* _Exercise prompt_:
Your answer should consist of every line in the records that holds "back".
** Data in this exercise follows **
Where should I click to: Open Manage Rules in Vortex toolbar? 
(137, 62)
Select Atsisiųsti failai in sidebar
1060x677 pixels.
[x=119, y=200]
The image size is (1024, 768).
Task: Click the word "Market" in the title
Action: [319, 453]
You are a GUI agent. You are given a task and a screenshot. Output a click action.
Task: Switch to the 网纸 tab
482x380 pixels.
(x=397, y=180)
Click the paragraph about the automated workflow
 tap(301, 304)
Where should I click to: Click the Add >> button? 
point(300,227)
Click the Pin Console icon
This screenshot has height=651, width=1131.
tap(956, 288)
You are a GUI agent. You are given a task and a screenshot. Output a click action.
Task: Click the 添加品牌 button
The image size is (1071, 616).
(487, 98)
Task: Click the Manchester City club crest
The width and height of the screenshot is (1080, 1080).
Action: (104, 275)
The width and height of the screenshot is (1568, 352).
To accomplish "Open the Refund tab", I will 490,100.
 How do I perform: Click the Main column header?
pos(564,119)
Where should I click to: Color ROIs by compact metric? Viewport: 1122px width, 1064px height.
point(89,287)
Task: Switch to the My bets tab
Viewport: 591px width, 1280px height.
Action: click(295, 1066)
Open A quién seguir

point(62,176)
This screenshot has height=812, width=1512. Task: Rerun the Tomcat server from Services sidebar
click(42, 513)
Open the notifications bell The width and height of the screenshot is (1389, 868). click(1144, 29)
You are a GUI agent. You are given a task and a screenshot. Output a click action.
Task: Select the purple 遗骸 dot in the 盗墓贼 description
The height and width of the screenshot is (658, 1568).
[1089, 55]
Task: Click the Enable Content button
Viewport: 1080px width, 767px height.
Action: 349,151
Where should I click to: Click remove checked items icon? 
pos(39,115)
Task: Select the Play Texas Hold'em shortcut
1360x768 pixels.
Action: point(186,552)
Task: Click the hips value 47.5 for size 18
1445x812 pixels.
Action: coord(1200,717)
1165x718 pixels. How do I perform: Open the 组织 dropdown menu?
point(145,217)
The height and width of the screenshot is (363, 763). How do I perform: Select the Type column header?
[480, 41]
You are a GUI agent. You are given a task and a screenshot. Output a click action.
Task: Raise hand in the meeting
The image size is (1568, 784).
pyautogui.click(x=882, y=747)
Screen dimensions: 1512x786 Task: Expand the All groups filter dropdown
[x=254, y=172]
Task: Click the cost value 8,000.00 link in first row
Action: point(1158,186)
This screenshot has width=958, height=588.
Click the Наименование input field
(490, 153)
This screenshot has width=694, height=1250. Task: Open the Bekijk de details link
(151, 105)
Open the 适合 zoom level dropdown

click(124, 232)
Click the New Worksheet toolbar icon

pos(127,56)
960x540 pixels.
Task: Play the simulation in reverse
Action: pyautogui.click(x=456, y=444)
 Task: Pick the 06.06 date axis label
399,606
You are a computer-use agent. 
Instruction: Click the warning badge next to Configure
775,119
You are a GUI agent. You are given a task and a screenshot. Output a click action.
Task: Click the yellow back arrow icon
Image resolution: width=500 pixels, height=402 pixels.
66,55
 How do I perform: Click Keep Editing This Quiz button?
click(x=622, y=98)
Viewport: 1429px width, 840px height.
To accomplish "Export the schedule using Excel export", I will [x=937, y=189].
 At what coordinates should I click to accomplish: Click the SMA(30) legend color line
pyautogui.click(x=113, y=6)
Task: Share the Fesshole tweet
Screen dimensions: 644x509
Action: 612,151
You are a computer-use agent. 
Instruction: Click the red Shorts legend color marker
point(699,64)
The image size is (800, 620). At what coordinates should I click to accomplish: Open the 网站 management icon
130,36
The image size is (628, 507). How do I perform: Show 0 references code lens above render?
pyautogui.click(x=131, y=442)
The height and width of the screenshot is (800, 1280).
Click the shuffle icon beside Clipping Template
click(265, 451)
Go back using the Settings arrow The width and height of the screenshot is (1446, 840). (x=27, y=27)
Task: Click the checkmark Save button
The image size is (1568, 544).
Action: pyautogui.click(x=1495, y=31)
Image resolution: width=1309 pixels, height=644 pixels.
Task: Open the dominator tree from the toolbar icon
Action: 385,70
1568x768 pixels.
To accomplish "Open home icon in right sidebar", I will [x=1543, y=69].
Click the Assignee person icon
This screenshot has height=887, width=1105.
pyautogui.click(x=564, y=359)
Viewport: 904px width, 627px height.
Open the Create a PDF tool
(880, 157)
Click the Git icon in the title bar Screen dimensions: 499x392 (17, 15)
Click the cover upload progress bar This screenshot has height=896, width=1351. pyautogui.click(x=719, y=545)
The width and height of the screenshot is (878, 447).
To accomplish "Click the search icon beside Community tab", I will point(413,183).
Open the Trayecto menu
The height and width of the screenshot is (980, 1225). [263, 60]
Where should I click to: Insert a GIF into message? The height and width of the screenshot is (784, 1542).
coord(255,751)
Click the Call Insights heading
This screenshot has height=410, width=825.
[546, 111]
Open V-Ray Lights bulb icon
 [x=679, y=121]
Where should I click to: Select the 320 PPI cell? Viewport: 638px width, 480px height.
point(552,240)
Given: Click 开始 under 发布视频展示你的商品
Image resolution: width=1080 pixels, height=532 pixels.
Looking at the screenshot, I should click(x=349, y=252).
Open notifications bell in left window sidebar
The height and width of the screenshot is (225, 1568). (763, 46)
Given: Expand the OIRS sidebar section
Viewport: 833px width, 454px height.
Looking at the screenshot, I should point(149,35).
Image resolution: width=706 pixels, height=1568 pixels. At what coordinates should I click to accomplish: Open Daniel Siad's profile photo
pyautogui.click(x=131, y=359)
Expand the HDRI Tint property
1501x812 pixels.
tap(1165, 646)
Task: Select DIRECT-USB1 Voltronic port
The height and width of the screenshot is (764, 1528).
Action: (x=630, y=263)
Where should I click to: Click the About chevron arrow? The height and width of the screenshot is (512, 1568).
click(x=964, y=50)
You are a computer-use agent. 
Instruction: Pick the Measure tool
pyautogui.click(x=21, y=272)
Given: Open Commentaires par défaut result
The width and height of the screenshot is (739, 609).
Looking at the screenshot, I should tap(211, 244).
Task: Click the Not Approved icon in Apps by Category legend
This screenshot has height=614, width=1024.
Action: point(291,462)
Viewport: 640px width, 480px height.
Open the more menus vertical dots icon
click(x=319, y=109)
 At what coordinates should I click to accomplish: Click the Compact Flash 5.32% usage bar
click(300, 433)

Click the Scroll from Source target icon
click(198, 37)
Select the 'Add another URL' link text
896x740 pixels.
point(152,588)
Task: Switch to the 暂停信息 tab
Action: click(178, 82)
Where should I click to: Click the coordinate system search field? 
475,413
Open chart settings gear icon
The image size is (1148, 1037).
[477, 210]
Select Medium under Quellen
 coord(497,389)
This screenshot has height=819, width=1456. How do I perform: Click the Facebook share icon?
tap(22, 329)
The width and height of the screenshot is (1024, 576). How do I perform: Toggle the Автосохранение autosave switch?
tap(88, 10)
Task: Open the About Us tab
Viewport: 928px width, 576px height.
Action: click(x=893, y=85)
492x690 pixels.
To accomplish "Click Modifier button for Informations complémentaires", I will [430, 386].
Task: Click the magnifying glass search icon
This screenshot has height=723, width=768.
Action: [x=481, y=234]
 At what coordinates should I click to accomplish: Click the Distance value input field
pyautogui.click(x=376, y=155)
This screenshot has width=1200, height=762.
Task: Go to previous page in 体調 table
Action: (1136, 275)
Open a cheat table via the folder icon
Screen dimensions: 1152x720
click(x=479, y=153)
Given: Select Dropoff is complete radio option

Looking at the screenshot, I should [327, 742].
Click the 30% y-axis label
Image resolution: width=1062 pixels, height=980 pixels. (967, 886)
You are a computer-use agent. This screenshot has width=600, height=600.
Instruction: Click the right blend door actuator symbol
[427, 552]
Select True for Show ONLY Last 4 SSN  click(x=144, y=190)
** End of Data in this exercise **
* _Written solution_:
Task: Click the yellow back arrow icon
Go back using the Settings arrow The width and height of the screenshot is (1446, 840). (x=27, y=27)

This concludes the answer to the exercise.